What inspired you to learn how to code?
I had a chance encounter with a neighbor when I walked home from school in 8th grade. I heard them say, "check out my website," and I didn't realize you could have your own website. From there I just scoured the internet teaching myself everything I could about making them!
What advice do you have for those who want to get into STEM?
Keep experimenting and learning until you find something that you love. Don't compare yourself to others, because everyone's experience is different!
What is a typical day like for you as a remote engineer?
I've worked at remote companies for a little while now, and the story is pretty much the same for big and small teams. I typically start my day with some breakfast, go to my office to work (I don't often have a ton of meetings, but maybe 1-3 a day), spend non-meeting time coding, writing blog posts, making videos, or doing code/content reviews, stop work, then spend my evenings playing video games, watching movies, playing music, or drinking boba tea with friends.
Aside from technical skills, what personality traits/characteristics make for an ideal candidate in your role?
Being a good communicator is the most important thing. Obviously being a solid coder and being willing to pick up and learn new technologies is good, but communication is #1. What that looks like in a developer, to me, is:
- Willingness to admit when they don't know something, or are wrong. If they are approached with a difficult problem that needs more research, or is out of their area of expertise, how do they respond? If they've done something incorrectly, do they get defensive, or do they try to learn from it?
- Ability to teach and mentor others. There's no use in having a senior developer on your team if they can't explain to those less senior how they approach ideas and issues, because eventually that will just hold the whole team hostage to their continuing to do work. No company wants that!
Have you experienced any sort of discrimination as a woman in tech?
I've definitely encountered all sorts of negative stereotypes and interactions. At hackathons I've offered to help a team, and they'll reply, "oh, I'm looking for help from an engineer," assuming I'm not one. I've spoken out against inappropriate behavior, and have been doxxed and harassed online. I've been told plainly and directly by a manager that my negative interactions with coworkers were "because I'm a woman" with a shrug. These sorts of interactions suck, a ton. I certainly haven't had the worst of experiences, either. That being said, the only way these sorts of things get fixed are if there's more visibility for women (and other minority categories!) in tech, and more public support for us. All I can really say to those considering pursuing this industry is: It's worth it. The financial stability, the creative outlet, the logical thinking, the chance to consistently learn, and the inspiring people are just a small handful of reasons to join in and stick with it. It's a really fun career path, and I wouldn't trade it if given the chance!

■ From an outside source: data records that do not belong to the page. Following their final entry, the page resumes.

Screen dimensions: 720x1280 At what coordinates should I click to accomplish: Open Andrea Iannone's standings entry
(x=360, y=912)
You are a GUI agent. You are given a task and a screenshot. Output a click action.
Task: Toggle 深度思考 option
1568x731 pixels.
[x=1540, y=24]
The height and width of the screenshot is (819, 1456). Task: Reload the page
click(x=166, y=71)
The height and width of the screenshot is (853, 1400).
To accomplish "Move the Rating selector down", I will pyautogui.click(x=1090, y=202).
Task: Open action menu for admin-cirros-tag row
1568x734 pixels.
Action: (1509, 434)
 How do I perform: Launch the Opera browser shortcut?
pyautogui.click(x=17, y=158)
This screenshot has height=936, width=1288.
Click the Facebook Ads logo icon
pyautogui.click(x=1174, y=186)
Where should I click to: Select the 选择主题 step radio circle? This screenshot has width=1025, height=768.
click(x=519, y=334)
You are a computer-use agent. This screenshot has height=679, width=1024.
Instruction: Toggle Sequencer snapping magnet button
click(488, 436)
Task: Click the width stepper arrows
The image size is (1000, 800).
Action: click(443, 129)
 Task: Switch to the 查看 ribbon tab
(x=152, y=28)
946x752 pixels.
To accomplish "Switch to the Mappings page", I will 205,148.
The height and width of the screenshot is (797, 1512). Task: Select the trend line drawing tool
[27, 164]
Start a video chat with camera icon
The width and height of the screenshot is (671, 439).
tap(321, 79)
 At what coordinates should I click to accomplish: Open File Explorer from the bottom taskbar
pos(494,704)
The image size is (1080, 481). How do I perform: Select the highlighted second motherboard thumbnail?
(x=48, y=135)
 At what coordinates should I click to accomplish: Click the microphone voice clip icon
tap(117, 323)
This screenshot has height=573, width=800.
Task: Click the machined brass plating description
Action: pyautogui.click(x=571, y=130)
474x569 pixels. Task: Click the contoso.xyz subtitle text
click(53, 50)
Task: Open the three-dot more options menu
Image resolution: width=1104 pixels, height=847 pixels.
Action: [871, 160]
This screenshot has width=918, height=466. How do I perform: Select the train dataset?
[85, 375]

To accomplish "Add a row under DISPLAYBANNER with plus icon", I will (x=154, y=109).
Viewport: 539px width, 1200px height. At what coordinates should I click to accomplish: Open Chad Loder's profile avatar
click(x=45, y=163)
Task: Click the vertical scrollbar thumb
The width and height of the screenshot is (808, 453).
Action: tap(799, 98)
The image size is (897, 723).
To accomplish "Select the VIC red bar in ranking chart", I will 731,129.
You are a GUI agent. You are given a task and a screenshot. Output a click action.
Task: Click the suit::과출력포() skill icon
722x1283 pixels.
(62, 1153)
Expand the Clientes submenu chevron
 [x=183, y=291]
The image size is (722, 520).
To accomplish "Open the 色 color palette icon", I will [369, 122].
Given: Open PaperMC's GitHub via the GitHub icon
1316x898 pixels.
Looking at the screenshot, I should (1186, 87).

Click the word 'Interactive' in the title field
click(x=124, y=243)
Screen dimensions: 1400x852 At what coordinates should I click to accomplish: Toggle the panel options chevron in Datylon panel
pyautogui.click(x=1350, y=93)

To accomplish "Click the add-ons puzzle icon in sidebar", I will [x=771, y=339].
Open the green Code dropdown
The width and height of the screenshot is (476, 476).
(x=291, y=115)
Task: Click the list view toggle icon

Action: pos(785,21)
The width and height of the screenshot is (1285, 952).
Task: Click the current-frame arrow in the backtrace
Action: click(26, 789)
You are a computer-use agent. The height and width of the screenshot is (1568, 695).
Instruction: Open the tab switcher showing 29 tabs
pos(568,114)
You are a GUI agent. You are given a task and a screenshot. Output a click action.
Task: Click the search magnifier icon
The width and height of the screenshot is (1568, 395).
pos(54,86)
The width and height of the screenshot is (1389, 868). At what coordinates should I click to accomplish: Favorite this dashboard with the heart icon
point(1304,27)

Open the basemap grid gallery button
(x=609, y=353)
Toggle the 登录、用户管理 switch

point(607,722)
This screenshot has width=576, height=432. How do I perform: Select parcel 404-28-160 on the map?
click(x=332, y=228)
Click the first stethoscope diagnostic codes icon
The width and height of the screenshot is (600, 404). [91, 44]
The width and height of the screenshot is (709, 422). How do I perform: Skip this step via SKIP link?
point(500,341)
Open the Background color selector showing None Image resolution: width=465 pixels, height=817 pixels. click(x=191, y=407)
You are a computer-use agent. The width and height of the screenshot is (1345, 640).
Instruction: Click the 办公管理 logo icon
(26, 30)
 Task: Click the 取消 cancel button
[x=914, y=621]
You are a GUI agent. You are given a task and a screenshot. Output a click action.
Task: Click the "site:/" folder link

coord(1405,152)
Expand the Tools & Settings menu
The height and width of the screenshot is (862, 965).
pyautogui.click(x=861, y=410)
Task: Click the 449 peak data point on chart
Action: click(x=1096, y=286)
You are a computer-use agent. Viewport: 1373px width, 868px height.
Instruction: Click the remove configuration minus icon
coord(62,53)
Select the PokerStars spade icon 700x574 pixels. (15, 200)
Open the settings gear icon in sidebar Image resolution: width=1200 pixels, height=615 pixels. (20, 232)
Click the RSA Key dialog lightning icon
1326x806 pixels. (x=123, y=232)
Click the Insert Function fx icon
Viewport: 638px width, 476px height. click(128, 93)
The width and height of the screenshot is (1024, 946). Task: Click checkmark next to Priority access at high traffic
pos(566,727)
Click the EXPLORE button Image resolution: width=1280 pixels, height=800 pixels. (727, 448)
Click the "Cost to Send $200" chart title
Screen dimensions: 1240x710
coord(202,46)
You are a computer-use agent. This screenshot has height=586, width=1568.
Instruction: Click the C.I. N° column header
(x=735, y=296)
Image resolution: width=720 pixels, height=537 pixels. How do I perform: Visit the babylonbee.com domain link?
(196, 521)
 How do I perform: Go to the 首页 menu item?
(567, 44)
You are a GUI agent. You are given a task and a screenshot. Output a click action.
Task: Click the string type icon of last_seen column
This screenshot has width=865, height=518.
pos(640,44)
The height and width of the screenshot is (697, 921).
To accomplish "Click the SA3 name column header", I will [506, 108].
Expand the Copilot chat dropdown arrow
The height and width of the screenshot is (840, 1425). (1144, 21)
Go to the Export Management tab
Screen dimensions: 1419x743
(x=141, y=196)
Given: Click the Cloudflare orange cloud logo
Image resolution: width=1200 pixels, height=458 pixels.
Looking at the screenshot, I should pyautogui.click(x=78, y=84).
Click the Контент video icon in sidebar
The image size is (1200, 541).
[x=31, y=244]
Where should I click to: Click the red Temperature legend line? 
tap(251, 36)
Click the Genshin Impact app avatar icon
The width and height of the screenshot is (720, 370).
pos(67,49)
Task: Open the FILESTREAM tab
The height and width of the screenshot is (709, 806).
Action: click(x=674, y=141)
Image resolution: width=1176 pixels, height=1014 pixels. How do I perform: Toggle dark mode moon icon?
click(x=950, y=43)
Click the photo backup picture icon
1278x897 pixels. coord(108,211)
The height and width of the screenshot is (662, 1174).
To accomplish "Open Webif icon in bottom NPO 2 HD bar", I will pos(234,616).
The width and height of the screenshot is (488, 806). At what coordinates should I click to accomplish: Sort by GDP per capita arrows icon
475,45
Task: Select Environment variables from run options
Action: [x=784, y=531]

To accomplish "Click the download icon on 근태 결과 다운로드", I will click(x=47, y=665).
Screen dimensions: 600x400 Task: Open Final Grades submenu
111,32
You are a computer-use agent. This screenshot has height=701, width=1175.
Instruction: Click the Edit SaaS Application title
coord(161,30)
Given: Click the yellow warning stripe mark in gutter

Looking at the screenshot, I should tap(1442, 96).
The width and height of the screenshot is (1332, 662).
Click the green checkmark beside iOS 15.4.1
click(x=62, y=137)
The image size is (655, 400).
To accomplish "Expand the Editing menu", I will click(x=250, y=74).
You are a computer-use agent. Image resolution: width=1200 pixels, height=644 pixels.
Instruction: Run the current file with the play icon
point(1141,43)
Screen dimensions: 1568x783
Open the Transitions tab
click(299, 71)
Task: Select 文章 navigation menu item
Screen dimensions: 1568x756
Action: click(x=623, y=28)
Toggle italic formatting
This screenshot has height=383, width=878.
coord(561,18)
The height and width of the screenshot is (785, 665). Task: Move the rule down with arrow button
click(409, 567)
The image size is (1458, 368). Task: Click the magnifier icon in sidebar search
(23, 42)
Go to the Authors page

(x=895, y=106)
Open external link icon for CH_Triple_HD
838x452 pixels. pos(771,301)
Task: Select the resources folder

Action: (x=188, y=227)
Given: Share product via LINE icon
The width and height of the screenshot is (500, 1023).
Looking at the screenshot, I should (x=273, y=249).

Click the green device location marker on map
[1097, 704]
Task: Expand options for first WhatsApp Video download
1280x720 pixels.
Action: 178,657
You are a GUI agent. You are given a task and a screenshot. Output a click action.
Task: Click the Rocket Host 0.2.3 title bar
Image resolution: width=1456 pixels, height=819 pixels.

Do you have any thoughts on work/life balance?
Yes. I like it. Work shouldn't be your life.
Where do you get your inspiration for your videos?
Honestly, I just kind of collect song lyrics that I think would be fun if I added a dev "twist" to them, and if I think of a pun or something on any given day I try to write it down right away. Some ideas I stew on for a couple days (or weeks or months!), and some are spur of the moment immediate ones.
Do you do angel investing?
I do! I'm still kind of a noob at it but I've invested both my own money and do scouting with a couple firms. I love investing in developer tools and underrepresented minority-driven companies.